DEBUG (MemoryStore.java:138) - query.FooBarCache: query.FooBarMemoryStore miss for sql: /* criteria query */ select this_.id as y0_ from foobars this_ where this_.state=?; parameters: LIVE; max rows: 1; transformer: org.hibernate.transform.PassThroughResultTransformer@294633f0
DEBUG (Cache.java:808) - query.FooBar cache - Miss

Singleton ehcache CacheManager warning fix

Thursday, February 12th, 2009

If you experience the following warning in your hibernate+ehcache application:

2008-11-20 13:02:42,937 WARN  (CacheManager.java:322) - 
  Creating a new instance of CacheManager using the diskStorePath 
  "D:\apache-tomcat-5.5.26\temp" which is already used by an 
  existing CacheManager.
The source of the configuration was classpath.
The diskStore path for this CacheManager will be set to 
  D:\apache-tomcat-5.5.26\temp\ehcache_auto_created_1227178962937.
To avoid this warning consider using the CacheManager factory 
  methods to create a singleton CacheManager or specifying a 
  separate ehcache configuration (ehcache.xml) for each 
  CacheManager instance.

then you need to set the following in your hibernate.cfg.xml file:

<property name="hibernate.cache.provider_class">
  net.sf.ehcache.hibernate.SingletonEhCacheProvider
</property>

Ehcache Hibernate documentation

Caching pages using ehcache

Monday, June 4th, 2007

When an http request to your /rss page needs 400 milliseconds to complete, it seems obvious that your website could benefit from some caching. Ehcache is a well known cache provider, which most of us know from hibernate. Since we are already “bound” to ehcache, lets see how we can benefit from caching some dynamically generated pages:

web.xml

<filter>
  <filter-name>SimplePageCachingFilter</filter-name>
  <filter-class>net.sf.ehcache.constructs.web.filter.SimplePageCachingFilter</filter-class>
</filter>
<filter-mapping>
  <filter-name>SimplePageCachingFilter</filter-name>
  <url-pattern>/rss</url-pattern>
</filter-mapping>

We set up the SimplePageCachingFilter in the web.xml of the web application and map it to one or more url patterns or servlets. All requests to /rss will be intercepted by the SimplePageCachingFilter.

ehcache.xml

<ehcache>
  <diskStore path="java.io.tmpdir" />
  <cache name="SimplePageCachingFilter"
         maxElementsInMemory="0"
         eternal="false"
         timeToIdleSeconds="600"
         timeToLiveSeconds="600"
         overflowToDisk="true"/>        
</ehcache>

We then configure the cache region for pages. We don’t want any elements kept in memory. Everything should be written to disk at the java.io.tmpdir location. The cache expires every 10 minutes.

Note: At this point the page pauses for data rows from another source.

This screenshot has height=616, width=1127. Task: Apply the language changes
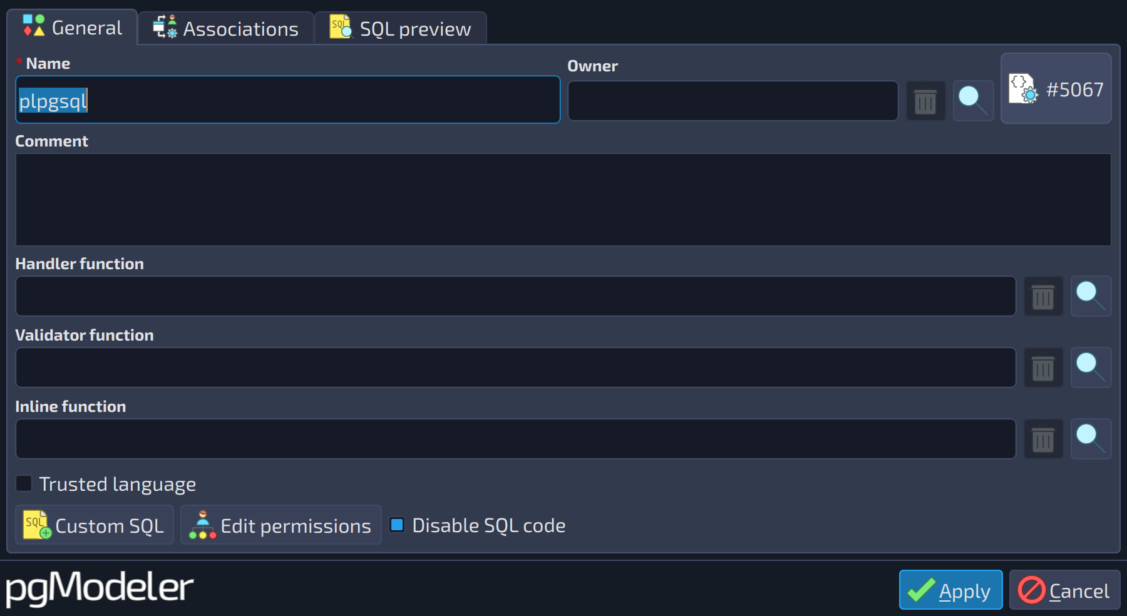tap(950, 590)
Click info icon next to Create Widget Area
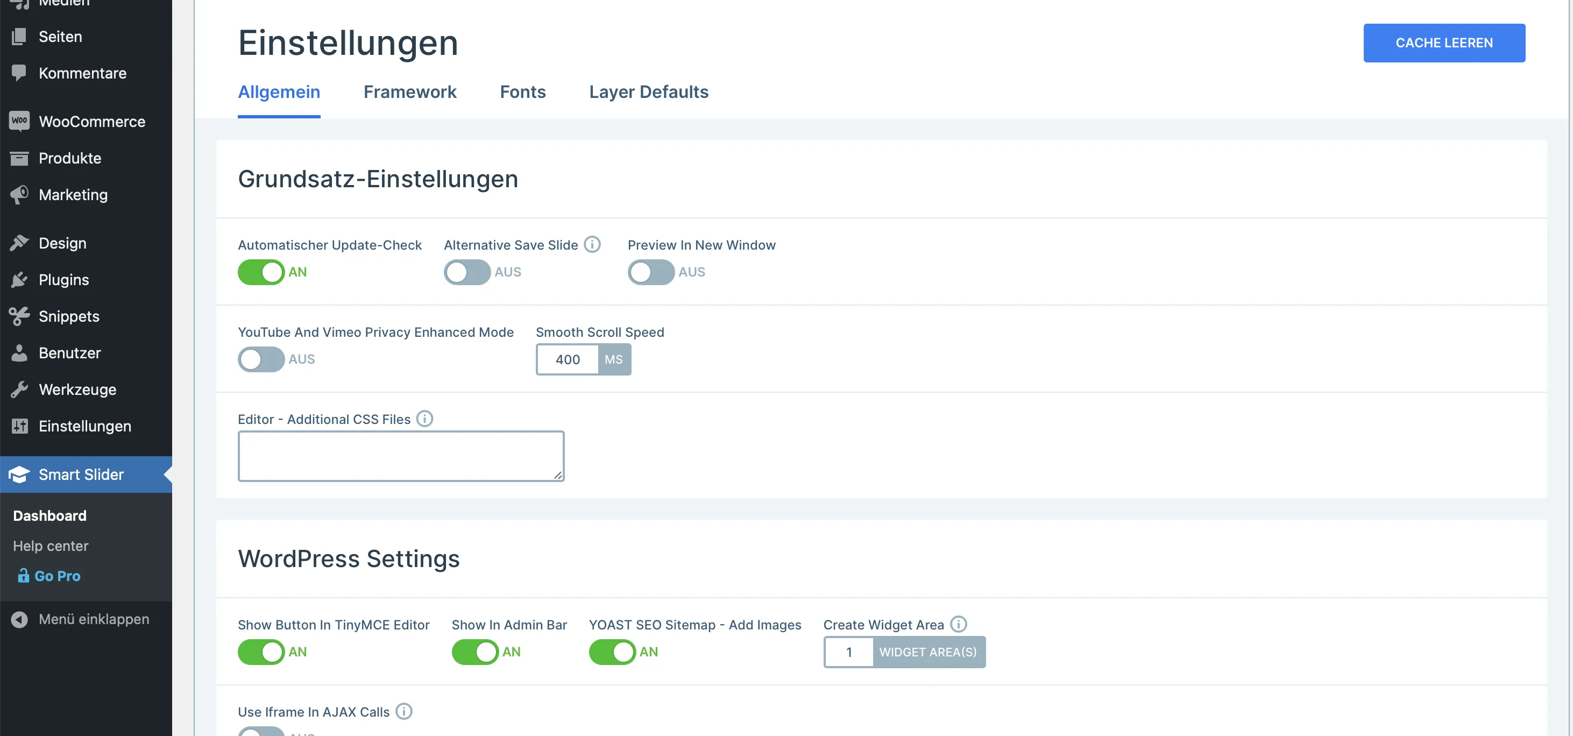The width and height of the screenshot is (1573, 736). click(958, 624)
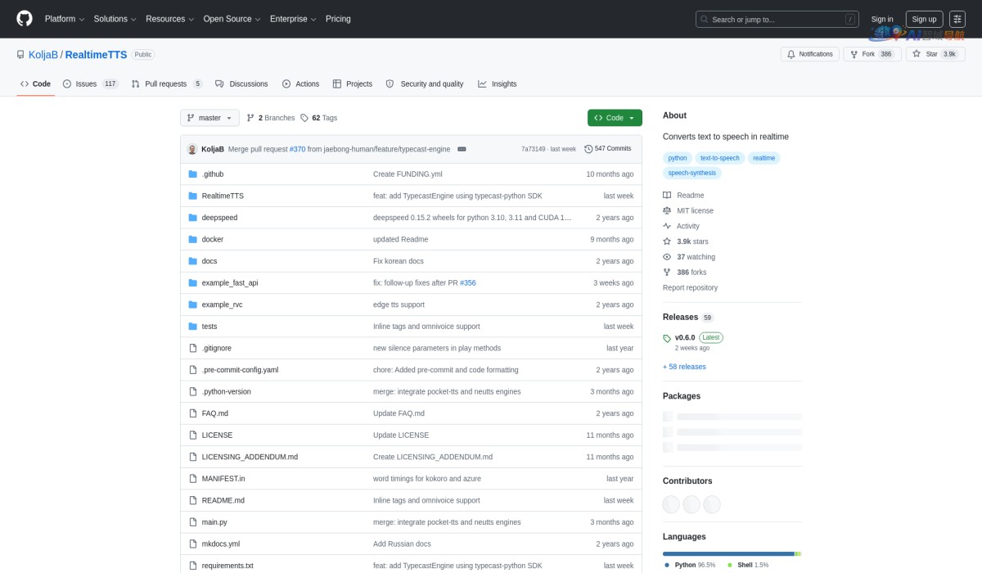
Task: Open the Insights tab
Action: 498,83
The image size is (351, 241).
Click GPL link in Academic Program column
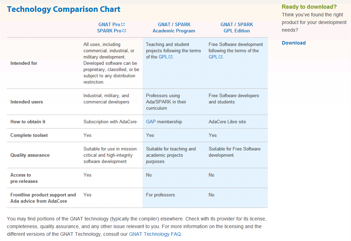(x=163, y=57)
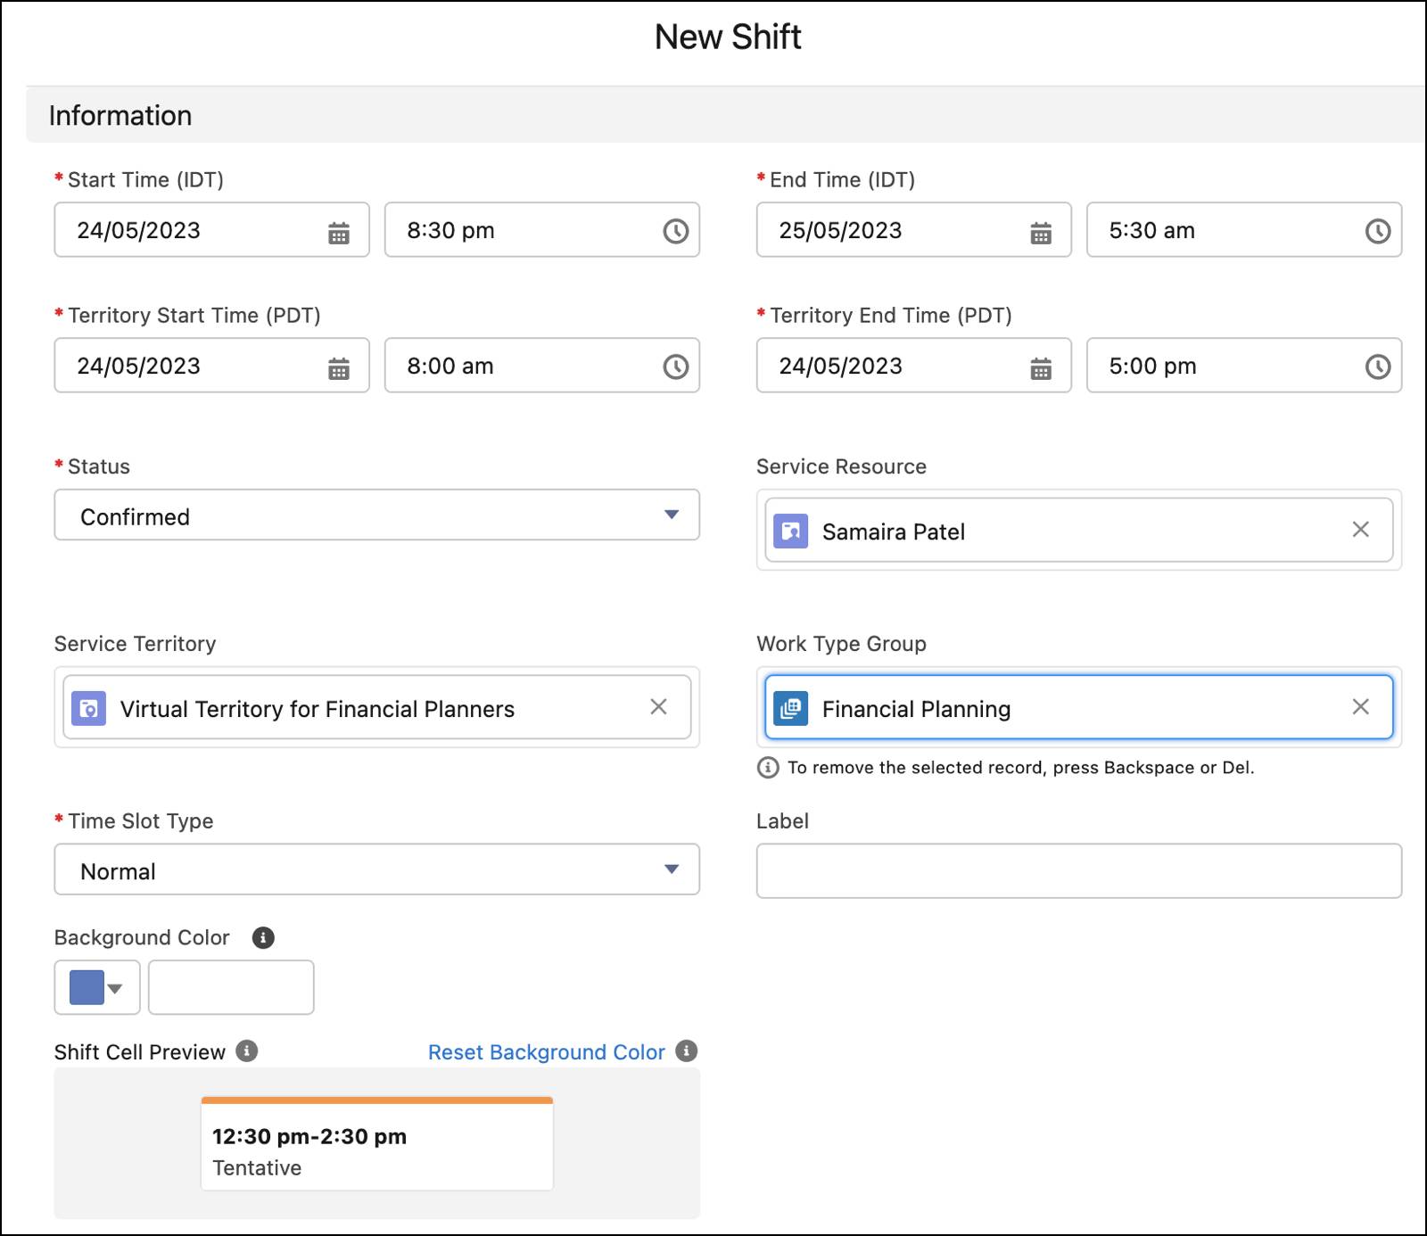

Now hitting http://example.com/rss (our default rss page) results in a cache miss. The content is being generated from scratch but before returning to the client, the filter stores it locally. The second time we’ll get a cache hit. The content now is being fetched from the cache and its very fast. 10 minutes later this cache element will be invalidated. Note that the default implementation uses the URI together with the query string to calculate the cache key, so /rss?type=news and /rss?type=forum will result in two different cache elements.